§ **WHAT YOU NEED TO DO**:
Your response should consist of every line below, reproduced without alteration.

DATA PROVIDED: Begin

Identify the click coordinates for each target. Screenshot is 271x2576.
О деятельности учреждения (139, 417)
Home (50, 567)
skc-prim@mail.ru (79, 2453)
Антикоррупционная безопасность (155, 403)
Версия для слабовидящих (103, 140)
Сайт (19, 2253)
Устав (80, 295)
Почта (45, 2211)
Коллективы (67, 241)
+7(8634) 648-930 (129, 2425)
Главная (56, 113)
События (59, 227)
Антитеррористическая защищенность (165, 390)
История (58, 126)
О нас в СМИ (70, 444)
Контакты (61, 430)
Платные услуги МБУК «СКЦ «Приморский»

DATA PROVIDED: End

§ **YOUR RESPONSE**:
Identify the click coordinates for each target. Screenshot is 271x2576.
О деятельности учреждения (139, 417)
Home (50, 567)
skc-prim@mail.ru (79, 2453)
Антикоррупционная безопасность (155, 403)
Версия для слабовидящих (103, 140)
Сайт (19, 2253)
Устав (80, 295)
Почта (45, 2211)
Коллективы (67, 241)
+7(8634) 648-930 (129, 2425)
Главная (56, 113)
События (59, 227)
Антитеррористическая защищенность (165, 390)
История (58, 126)
О нас в СМИ (70, 444)
Контакты (61, 430)
Платные услуги МБУК «СКЦ «Приморский»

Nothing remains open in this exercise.